As the housing sector kept sucking for more oxygen, Washington announced back in February the Hardest Hit Fund worth $1.5 billion that was designed to help states in serious housing peril and asked them at the time, as a condition to get a slice of the money, to submit creative programs that would lend a hand to homeowners struggling with mortgage payments. The plans from Arizona, California, Florida, Michigan and Nevada have now been okayed by the Treasury and the assigned funds are ready to begin flowing to the states' Housing Finance Agencies, or HFA, tasked to administer their use.
California drew the largest share at $699.6 million, Florida got $418 million, Michigan $154.5 million, Arizona $125.1 million and Nevada $102.8 million. Apparently the split was based largely on population size, which certainly is one way to do it.

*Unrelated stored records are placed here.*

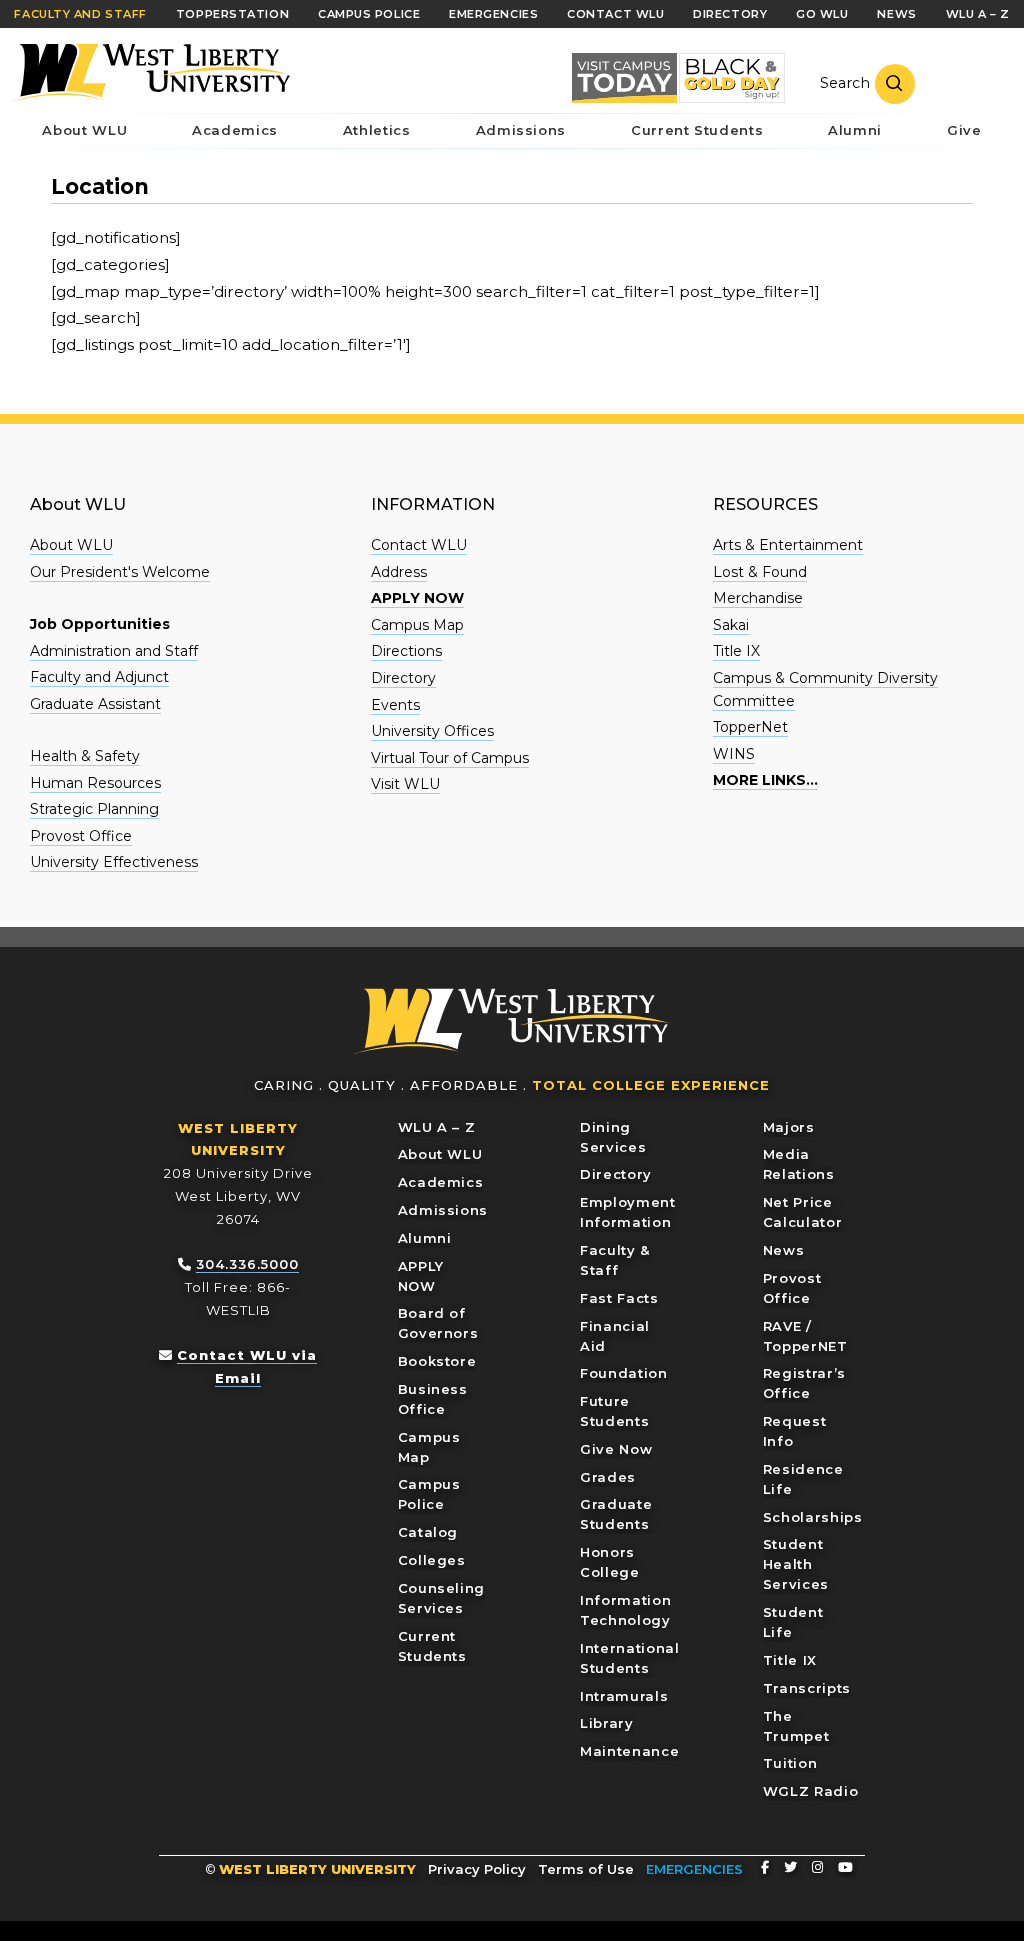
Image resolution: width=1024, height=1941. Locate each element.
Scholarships (813, 1517)
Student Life (793, 1622)
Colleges (432, 1560)
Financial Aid (615, 1336)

A fairer method might have been to look at the current mortgage foreclosure rate in each state, in which case Nevada - with Las Vegas as its much-pummeled real estate meltdown epicenter - would have picked up a bigger portion of the proceeds. Negative equity measure, or being underwater, would be another metric that could have been used here. Again, Nevada would have ranked right up there for more funds than what it now received.
Each state presented its own innovative program for mortgage borrower relief, but a few predictable items appear on everyone's list. The most prevalent one is principal reduction, something that all address in a variety of ways. It clearly is the key in any plan, government or private, to stabilize housing markets from Florida to Nevada and beyond. The Obama Administration is putting increasing emphasis on it, but its actions need more support from mortgage lenders who so far have been reluctant to do much about it.

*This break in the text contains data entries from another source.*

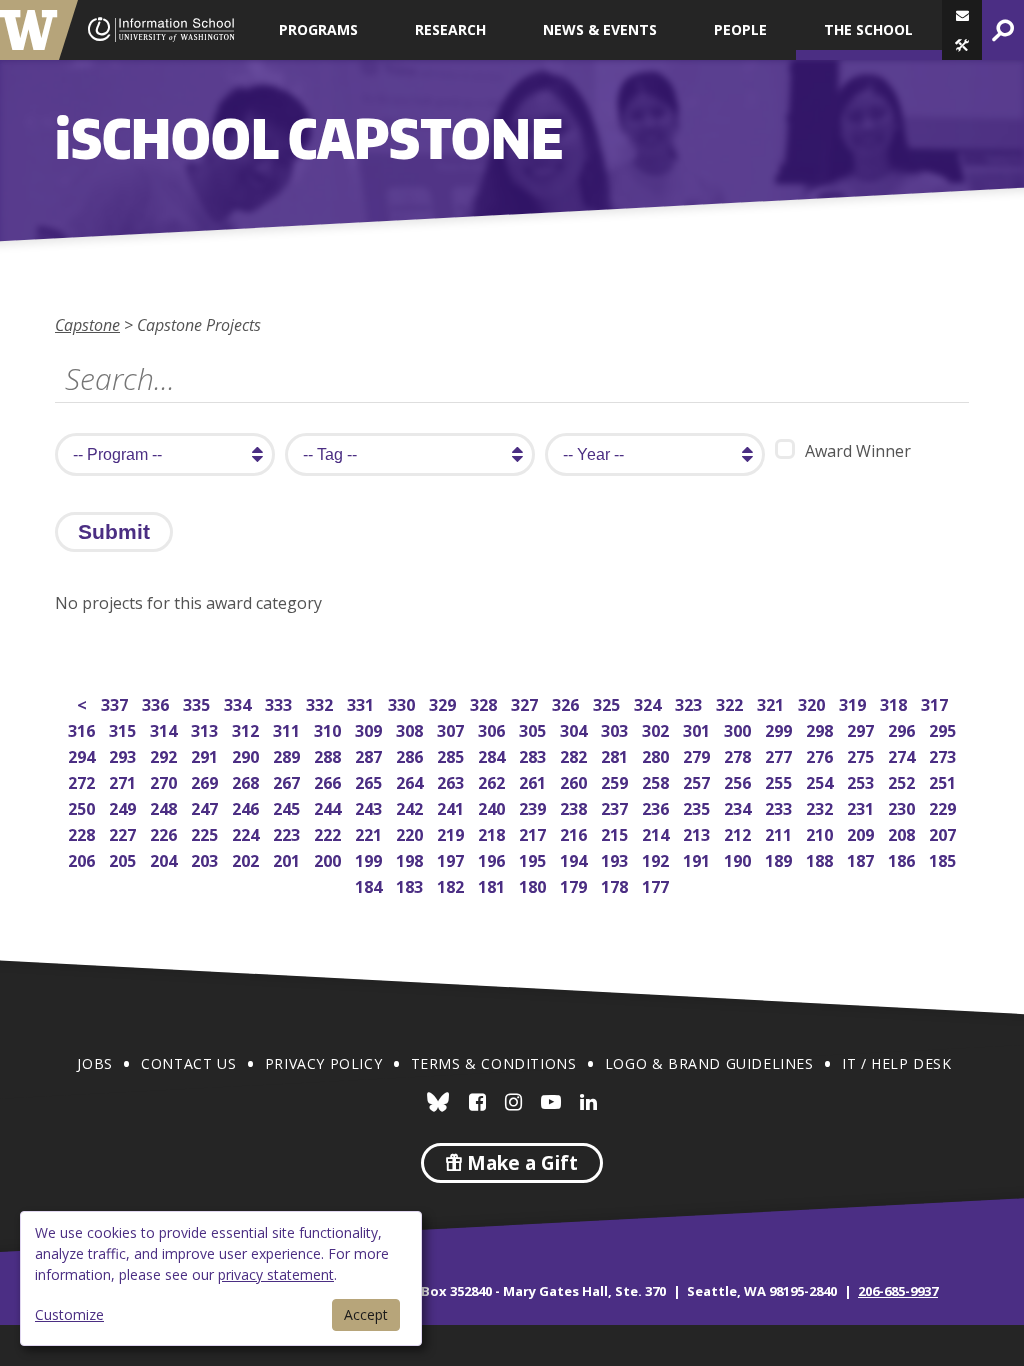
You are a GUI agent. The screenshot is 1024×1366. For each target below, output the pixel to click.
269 (206, 780)
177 (657, 884)
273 (944, 754)
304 (575, 728)
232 (821, 806)
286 (411, 754)
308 (411, 728)
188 (821, 858)
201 (288, 858)
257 (698, 780)
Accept (366, 1314)
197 (452, 858)
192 (657, 858)
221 (370, 832)
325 (608, 702)
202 (247, 858)
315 (124, 728)
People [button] (740, 29)
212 (739, 832)
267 (288, 780)
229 (944, 806)
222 (329, 832)
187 (862, 858)
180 (534, 884)
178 (616, 884)
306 (493, 728)
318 (895, 702)
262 (493, 780)
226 (165, 832)
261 (534, 780)
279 (698, 754)
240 (493, 806)
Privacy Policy (323, 1063)
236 (657, 806)
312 (247, 728)
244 (329, 806)
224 (247, 832)
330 (403, 702)
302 (657, 728)
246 (247, 806)
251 (944, 780)
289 (288, 754)
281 (616, 754)
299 (780, 728)
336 (157, 702)
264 (411, 780)
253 (862, 780)
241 (452, 806)
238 (575, 806)
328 (485, 702)
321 (772, 702)
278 (739, 754)
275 (862, 754)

Unemployed homeowners get help to meet their mortgage obligations while looking for work is another popular feature. As is the assistance to handle the complexities of a second mortgage that may be hindering loan modification or any other real estate transaction, like a short sale.
Hardest Hit Fund will have a second phase later this year, covering the next tier of states lured into the now infamous mortgage and real estate backwater. It will bring some relief to a still festering housing situation, but for a real impact to be achieved the private sector needs to step up to the plate with a hot bat.